Stored records:
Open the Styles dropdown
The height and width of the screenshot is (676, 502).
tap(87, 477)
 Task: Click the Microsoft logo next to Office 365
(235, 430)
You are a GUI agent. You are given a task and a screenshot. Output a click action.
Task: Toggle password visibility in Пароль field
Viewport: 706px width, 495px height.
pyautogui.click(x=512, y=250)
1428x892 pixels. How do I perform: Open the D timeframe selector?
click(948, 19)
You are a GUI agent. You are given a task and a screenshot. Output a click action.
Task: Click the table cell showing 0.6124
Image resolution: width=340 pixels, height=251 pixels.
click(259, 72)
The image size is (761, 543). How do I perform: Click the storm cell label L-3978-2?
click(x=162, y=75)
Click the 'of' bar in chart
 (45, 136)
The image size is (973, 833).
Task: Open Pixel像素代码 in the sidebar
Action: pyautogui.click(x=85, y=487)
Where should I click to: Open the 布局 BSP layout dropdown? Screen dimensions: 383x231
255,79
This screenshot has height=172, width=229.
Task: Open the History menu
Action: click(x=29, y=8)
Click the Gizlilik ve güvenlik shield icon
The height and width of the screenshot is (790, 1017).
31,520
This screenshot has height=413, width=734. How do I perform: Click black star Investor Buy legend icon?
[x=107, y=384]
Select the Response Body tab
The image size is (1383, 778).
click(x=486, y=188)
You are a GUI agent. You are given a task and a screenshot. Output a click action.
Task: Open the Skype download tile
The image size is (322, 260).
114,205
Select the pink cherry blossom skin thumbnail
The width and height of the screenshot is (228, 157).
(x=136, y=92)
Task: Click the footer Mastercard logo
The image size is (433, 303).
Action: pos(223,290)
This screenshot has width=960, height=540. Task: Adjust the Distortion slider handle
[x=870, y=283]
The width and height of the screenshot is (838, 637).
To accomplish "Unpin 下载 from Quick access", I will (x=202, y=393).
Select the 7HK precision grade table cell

> [Your task]
Please print out every record exactly as it is written.

> [Output for this task]
Open the Styles dropdown
The height and width of the screenshot is (676, 502).
tap(87, 477)
 Task: Click the Microsoft logo next to Office 365
(235, 430)
You are a GUI agent. You are given a task and a screenshot. Output a click action.
Task: Toggle password visibility in Пароль field
Viewport: 706px width, 495px height.
pyautogui.click(x=512, y=250)
1428x892 pixels. How do I perform: Open the D timeframe selector?
click(948, 19)
You are a GUI agent. You are given a task and a screenshot. Output a click action.
Task: Click the table cell showing 0.6124
Image resolution: width=340 pixels, height=251 pixels.
click(259, 72)
The image size is (761, 543). How do I perform: Click the storm cell label L-3978-2?
click(x=162, y=75)
Click the 'of' bar in chart
 (45, 136)
The image size is (973, 833).
Task: Open Pixel像素代码 in the sidebar
Action: pyautogui.click(x=85, y=487)
Where should I click to: Open the 布局 BSP layout dropdown? Screen dimensions: 383x231
255,79
This screenshot has height=172, width=229.
Task: Open the History menu
Action: click(x=29, y=8)
Click the Gizlilik ve güvenlik shield icon
The height and width of the screenshot is (790, 1017).
31,520
This screenshot has height=413, width=734. How do I perform: Click black star Investor Buy legend icon?
[x=107, y=384]
Select the Response Body tab
The image size is (1383, 778).
click(x=486, y=188)
You are a GUI agent. You are given a task and a screenshot. Output a click action.
Task: Open the Skype download tile
The image size is (322, 260).
114,205
Select the pink cherry blossom skin thumbnail
The width and height of the screenshot is (228, 157).
(x=136, y=92)
Task: Click the footer Mastercard logo
The image size is (433, 303).
Action: pos(223,290)
This screenshot has width=960, height=540. Task: Adjust the Distortion slider handle
[x=870, y=283]
The width and height of the screenshot is (838, 637).
To accomplish "Unpin 下载 from Quick access", I will (x=202, y=393).
Select the 7HK precision grade table cell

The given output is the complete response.